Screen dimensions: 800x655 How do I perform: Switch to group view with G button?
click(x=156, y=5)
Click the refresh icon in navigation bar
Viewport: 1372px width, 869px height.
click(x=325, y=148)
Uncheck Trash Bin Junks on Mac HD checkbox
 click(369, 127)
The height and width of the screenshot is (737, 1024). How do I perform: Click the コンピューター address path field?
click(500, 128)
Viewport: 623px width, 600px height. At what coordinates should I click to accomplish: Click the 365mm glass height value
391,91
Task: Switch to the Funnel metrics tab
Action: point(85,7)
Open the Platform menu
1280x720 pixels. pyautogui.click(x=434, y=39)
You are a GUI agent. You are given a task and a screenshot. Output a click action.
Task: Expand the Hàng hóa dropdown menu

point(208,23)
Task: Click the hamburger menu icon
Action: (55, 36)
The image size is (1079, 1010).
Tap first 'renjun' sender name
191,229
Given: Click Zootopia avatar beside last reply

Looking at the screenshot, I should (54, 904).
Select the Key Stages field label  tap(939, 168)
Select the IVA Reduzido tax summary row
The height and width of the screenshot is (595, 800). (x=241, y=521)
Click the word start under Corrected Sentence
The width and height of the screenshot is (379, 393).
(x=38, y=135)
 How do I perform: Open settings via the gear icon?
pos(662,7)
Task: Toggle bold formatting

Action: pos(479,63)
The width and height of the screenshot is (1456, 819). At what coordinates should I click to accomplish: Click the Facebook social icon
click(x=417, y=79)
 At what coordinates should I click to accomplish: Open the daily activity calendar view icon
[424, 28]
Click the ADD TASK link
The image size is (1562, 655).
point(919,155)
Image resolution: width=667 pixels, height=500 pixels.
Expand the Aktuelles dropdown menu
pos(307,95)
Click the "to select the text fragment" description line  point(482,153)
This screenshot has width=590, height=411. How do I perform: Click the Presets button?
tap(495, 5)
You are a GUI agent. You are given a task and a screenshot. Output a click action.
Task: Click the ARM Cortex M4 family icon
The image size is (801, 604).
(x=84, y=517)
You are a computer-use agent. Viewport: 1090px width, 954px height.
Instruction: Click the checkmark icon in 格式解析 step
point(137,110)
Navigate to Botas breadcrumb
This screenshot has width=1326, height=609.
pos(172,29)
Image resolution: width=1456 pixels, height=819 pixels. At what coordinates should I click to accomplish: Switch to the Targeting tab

....

Work to complete — Please output the material above exactly as it reads.

Answer for this exercise —
Screen dimensions: 800x655 How do I perform: Switch to group view with G button?
click(x=156, y=5)
Click the refresh icon in navigation bar
Viewport: 1372px width, 869px height.
click(x=325, y=148)
Uncheck Trash Bin Junks on Mac HD checkbox
 click(369, 127)
The height and width of the screenshot is (737, 1024). How do I perform: Click the コンピューター address path field?
click(500, 128)
Viewport: 623px width, 600px height. At what coordinates should I click to accomplish: Click the 365mm glass height value
391,91
Task: Switch to the Funnel metrics tab
Action: point(85,7)
Open the Platform menu
1280x720 pixels. pyautogui.click(x=434, y=39)
You are a GUI agent. You are given a task and a screenshot. Output a click action.
Task: Expand the Hàng hóa dropdown menu

point(208,23)
Task: Click the hamburger menu icon
Action: (55, 36)
The image size is (1079, 1010).
Tap first 'renjun' sender name
191,229
Given: Click Zootopia avatar beside last reply

Looking at the screenshot, I should (54, 904).
Select the Key Stages field label  tap(939, 168)
Select the IVA Reduzido tax summary row
The height and width of the screenshot is (595, 800). (x=241, y=521)
Click the word start under Corrected Sentence
The width and height of the screenshot is (379, 393).
(x=38, y=135)
 How do I perform: Open settings via the gear icon?
pos(662,7)
Task: Toggle bold formatting

Action: pos(479,63)
The width and height of the screenshot is (1456, 819). At what coordinates should I click to accomplish: Click the Facebook social icon
click(x=417, y=79)
 At what coordinates should I click to accomplish: Open the daily activity calendar view icon
[424, 28]
Click the ADD TASK link
The image size is (1562, 655).
point(919,155)
Image resolution: width=667 pixels, height=500 pixels.
Expand the Aktuelles dropdown menu
pos(307,95)
Click the "to select the text fragment" description line  point(482,153)
This screenshot has width=590, height=411. How do I perform: Click the Presets button?
tap(495, 5)
You are a GUI agent. You are given a task and a screenshot. Output a click action.
Task: Click the ARM Cortex M4 family icon
The image size is (801, 604).
(x=84, y=517)
You are a computer-use agent. Viewport: 1090px width, 954px height.
Instruction: Click the checkmark icon in 格式解析 step
point(137,110)
Navigate to Botas breadcrumb
This screenshot has width=1326, height=609.
pos(172,29)
Image resolution: width=1456 pixels, height=819 pixels. At what coordinates should I click to accomplish: Switch to the Targeting tab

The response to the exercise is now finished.